On Oct. 16-17, some 60 Princeton graduate students and postdocs — along with a handful of undergraduates — explored the most widely used deep learning techniques for computer vision tasks and delved into using new parallel computing programs to dramatically speed up applications.
The two daylong workshops were led by experts from the NVIDIA Deep Learning Institute and were sponsored by the Princeton Institute for Computational Science and Engineering (PICSciE), part of the Princeton Research Computing consortium and co-sponsored by the Center for Statistics and Machine Learning.
Deep learning, perhaps the most rapidly growing branch of machine learning, loosely models itself after the complex and non-linear way the human brain analyzes information and makes predictions. Computer vision programmers realized that, by the age of 3, young children have absorbed information about hundreds of millions of objects they see in the world around them; it’s this vast and varied input of data that trains them to recognize the same object in very different contexts.
“We train an artificial neural network to recognize and classify things in a somewhat similar way,” said NVIDIA solutions architect Brad Palmer. “The algorithm gets better at identifying something the more it sees that object in varied situations.” (A Princeton professor, Kai Li, the Paul M. Wythes and Marcia R. Wythes Professor in Computer Science and an associated faculty with PICSciE, was on the team that created the world’s largest visual database, Imagenet, a crucial training resource for computer vision programmers.)
One attendee of the deep learning workshop was Princeton computer science doctoral student Ksenia Sokolova, who works on a research project with Olga Troyanskaya, professor of computer science and the Lewis-Sigler Institute for Integrative Genomics and an associated faculty with PICSciE. Sokolova said she attended the workshop because of this technology’s potential in genomics research and precision medicine. “I am currently working on a deep learning model that would help us get better insight into the dependencies between mutations in the DNA and diseases the person might have,” she said.
Added Sokolova: “Genomics is well-suited for deep learning; there are large amounts of complex data that needs to be interpreted. I think that it’s important to have a broad knowledge of these methods and applications, and I found this workshop to be a well-prepared and structured introduction into working with neural networks and their applications for computer vision.
“When people start to work in deep learning, they don’t realize the extent to which training parameters affect the performance. For example, it is possible low accuracy is due to the way the network is trained, and not because of the net architecture.”
“We can use that information to give a single impact score that indicates whether or not a mutation appears to be a human-disease mutation and whether it is likely to be functional,” Troyanskaya has said.
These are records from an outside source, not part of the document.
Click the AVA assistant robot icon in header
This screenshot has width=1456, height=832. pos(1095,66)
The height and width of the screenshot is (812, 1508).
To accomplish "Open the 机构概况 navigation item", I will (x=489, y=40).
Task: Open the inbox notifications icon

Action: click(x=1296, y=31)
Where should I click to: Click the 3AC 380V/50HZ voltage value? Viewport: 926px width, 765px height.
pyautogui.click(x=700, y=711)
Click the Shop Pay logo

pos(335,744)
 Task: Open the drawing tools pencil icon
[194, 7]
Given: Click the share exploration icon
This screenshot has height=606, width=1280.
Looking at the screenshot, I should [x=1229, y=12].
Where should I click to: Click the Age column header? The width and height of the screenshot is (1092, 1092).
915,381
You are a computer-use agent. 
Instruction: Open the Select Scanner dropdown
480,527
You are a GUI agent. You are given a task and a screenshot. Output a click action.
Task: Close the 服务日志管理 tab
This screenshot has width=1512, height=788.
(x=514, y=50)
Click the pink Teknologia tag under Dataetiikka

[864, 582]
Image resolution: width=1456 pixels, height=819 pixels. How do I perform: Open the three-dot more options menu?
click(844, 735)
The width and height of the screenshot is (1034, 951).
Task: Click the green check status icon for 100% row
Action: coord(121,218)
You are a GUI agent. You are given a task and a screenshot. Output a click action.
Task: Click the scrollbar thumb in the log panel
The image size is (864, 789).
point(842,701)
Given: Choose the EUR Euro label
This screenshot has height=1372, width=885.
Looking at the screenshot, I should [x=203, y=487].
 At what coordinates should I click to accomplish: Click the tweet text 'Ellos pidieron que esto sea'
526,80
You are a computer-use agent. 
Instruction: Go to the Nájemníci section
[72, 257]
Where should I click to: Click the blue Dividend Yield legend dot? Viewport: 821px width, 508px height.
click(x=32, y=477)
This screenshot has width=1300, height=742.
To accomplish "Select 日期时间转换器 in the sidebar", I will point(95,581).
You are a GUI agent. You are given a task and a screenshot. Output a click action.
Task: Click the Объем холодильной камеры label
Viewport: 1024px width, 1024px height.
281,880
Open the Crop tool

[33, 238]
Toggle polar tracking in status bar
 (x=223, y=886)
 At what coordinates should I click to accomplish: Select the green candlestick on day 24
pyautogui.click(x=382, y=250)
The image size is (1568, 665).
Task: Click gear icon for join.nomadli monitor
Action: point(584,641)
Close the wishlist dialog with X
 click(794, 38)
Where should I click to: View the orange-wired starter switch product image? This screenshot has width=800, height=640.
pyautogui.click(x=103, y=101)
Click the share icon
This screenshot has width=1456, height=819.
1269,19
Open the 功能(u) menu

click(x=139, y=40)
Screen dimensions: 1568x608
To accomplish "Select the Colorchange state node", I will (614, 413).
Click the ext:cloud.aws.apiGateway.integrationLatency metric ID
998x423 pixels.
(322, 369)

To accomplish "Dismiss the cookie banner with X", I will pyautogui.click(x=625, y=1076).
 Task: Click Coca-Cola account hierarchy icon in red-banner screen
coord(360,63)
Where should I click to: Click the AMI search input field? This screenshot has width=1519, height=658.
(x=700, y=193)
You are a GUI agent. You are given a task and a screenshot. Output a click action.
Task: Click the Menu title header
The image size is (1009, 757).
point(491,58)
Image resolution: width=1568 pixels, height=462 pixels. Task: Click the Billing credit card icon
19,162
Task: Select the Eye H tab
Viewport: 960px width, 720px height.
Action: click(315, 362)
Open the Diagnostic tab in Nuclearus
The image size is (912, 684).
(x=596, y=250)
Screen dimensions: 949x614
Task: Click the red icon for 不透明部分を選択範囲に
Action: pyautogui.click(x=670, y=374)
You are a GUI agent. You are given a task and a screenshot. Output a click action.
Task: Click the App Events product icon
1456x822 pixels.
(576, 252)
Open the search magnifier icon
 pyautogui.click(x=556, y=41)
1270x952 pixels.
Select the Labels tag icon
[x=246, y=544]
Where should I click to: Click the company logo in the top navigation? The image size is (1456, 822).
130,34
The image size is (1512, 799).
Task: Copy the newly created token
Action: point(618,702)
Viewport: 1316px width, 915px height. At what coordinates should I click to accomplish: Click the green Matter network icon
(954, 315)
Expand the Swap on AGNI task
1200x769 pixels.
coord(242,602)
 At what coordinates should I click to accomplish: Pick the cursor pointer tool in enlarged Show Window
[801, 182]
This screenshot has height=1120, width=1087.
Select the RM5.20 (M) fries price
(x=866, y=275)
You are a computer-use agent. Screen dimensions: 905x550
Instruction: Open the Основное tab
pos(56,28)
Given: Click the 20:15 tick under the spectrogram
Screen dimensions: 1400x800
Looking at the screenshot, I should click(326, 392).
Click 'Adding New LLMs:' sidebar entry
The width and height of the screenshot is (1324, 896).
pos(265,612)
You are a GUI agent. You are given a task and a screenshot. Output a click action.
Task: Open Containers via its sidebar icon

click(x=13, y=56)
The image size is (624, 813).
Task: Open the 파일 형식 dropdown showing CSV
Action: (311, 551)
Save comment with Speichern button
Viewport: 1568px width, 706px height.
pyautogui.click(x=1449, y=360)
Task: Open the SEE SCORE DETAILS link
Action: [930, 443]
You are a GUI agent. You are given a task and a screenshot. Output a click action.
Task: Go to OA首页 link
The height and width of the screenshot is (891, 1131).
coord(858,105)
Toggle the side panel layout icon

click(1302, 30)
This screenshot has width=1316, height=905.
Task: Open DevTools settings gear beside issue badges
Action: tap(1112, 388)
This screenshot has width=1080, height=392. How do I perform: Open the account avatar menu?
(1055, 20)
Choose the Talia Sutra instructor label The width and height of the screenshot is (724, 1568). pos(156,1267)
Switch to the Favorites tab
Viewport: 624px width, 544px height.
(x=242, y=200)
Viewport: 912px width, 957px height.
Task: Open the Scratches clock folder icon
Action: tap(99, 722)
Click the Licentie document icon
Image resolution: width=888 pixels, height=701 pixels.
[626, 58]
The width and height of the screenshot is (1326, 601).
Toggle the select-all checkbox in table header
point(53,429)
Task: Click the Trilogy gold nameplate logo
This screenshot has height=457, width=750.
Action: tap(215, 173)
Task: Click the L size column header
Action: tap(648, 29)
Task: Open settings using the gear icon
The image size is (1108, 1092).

Her cross-disciplinary team includes experts in bioinformatics, machine learning, statistics, algorithms and biology, working together to translate computational predictions into testable hypotheses about diverse areas of research such as Alzheimer's disease, autism, breast cancer and kidney disease.
Ronak Shah and Jonathan Bentz, two members of NVIDIA’s Higher Education Research team, noted that the “Princeton difference” is clear each time they interact with faculty and student researchers. “At Princeton we see a progressive approach to science with a uniquely high number of homegrown applications, such as the open-source software packages created by the Theoretical and Computational Seismology Group led by Jeroen Tromp,” said Shah. “I feel there is a strong correlation between Princeton’s high research output and the number of researchers developing new computational science techniques.”
Added Bentz, “The relationship between Princeton Research Computing and University research groups is really exciting to see. PICSciE and OIT Research Computing are organized in a way that results in a highly productive collaboration between the University’s high-performance computational resources, its staff and the research groups who continue to do ground-breaking work in their respective fields.”